14. The method of claim 13, wherein the electronic indication of the transaction is a Hypertext Transfer Protocol (HTTP) message request for the fee for the monetary reimbursement.

15. The method of claim 14, wherein the Hypertext Transfer Protocol (HTTP) message request is an eXtended Markup Language (XML) Simple Object Access Protocol (SOAP) message.

16. The method of claim 13, wherein determining the probability that the consumer is legitimate comprises:

retrieving consumer data of the consumer from a database internal to the digital identity verification system;

comparing the consumer data from the database to data from the electronic indication of the transaction; and

calculating the probability based on the similarity of the consumer data to the data from the electronic indication of the transaction.

17. The method of claim 16, wherein comparing the consumer data from the database to data from the electronic indication of the transaction comprises using a machine-learning system to perform the comparison.

18. The method of claim 16, wherein the consumer data includes transaction data of transactions between the consumer and the digital identity verification system.
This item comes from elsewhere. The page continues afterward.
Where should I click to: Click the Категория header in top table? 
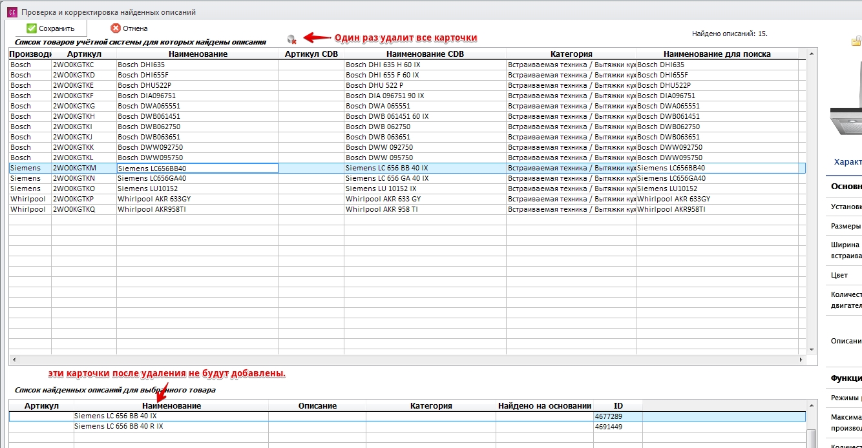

19. A non-transitory machine-readable medium comprising instructions for managing digital identity verification, which when executed by a machine in an online system cause the machine to:

receive, at a digital identity verification system, an electronic indication of a transaction from a client device, the transaction being for a rental or purchase of an asset, the electronic indication including consumer identifying information to identify a consumer of the asset, business identifying information to identify a business from whom the consumer is renting or purchasing the asset, and transaction details;

determine, based on the consumer identifying information, the business identifying information, and the transaction details, a probability that the consumer is legitimate, the probability represented as a confidence score;

determine, based on the confidence score, a fee for a monetary reimbursement for damage to the asset due to the consumer not being legitimate; and

transmit an electronic response to the client device, the electronic response including the fee.

20. The non-transitory machine-readable medium of claim 19, wherein the electronic indication of the transaction includes the monetary reimbursement.